Lo malo, claro, es la película que nos habíamos montado los aficionados, convencidos de que la minicrisis de principios de año había sido un bache sin importancia, y estaba ya olvidada, después de dos victorias consecutivas. Nos habíamos olvidado ya de la montaña rusa, del un pasito 'p'alante', María, y un pasito 'p'atrás', convencidos de volvíamos a ser un matagigantes.
Pero el Racing, ya se sabe, es capaz de romperte el corazón un par de veces al mes, como poco. ¿Pero hubiera sido mucho pedir un partido aburrido, un cero a cero tedioso, un empate a nada? Si con la media inglesa -ganar en casa y puntuar fuera-, nos conformaríamos, tampoco hacen falta demasiados alardes.

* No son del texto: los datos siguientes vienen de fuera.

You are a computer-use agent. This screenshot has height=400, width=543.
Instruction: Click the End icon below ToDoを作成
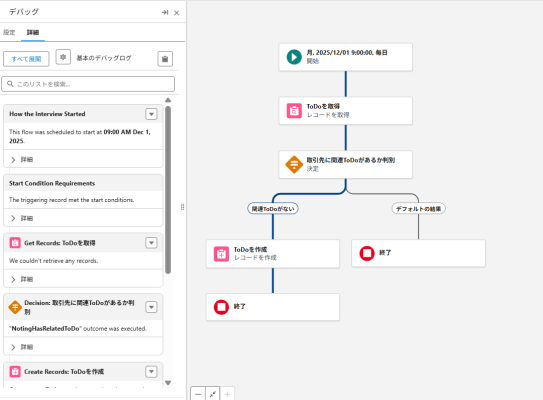[221, 307]
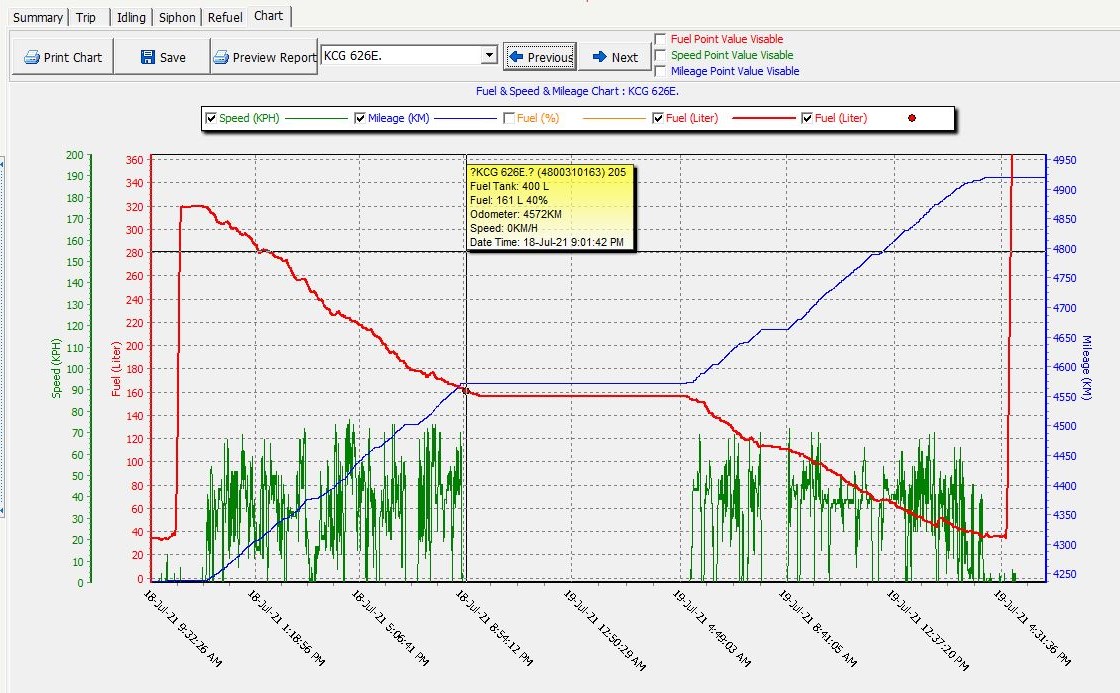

Cierto que no poder contar ayer con Íñigo Vicente era dar mucha ventaja al rival, pero cualquiera diría que el Racing no cuenta con suficientes argumentos para afrontar cualquier partido, a pesar de las bajas, que en realidad solo eran dos. Y, sobre todo, para enderezar el rumbo de un partido, porque los verdiblancos empezaron mejor -lo mejor de esta temporada es ese nuevo saque de centro, un ataque en tromba que casi podríamos comparar con la haka maorí, pero si luego se queda en declaración de intenciones no sirve de mucho-, pero luego cedieron el control del encuentro al rival de manera inexplicable. O sea, que por muchos paños calientes que se le quieran poner, el míster del Albacete le ganó claramente la partida a José Alberto.
Respecto al míster racinguista, por supuesto que los entrenadores gozan de una 'libertad de banquillo' similar a la libertad de cátedra, pero cuesta mucho entender algunas de sus decisiones, como romper la dupla que mejor funcionaba en el centro del campo, con Íñigo y Aldasoro.
Y luego están las decisiones que debe tomar sobre la marcha; no está claro qué motiva su confianza ciega en algunos jugadores, como el recurso a un Sangalli que es todo entrega pero no una navaja suiza. Aunque ya lo imposible de defender es la idea peregrina de que Ekain preceda a Roko Baturina en su lista de preferencias. ¿Qué sentido tenía traer de vuelta al balcánico, si luego el técnico no confía en él? ¿De verdad lo va dejar lijando banquillo con el equipo palmando? Al final va a ser verdad que los entrenadores ven cosas que nadie ve. Pero nadie más que ellos, claro.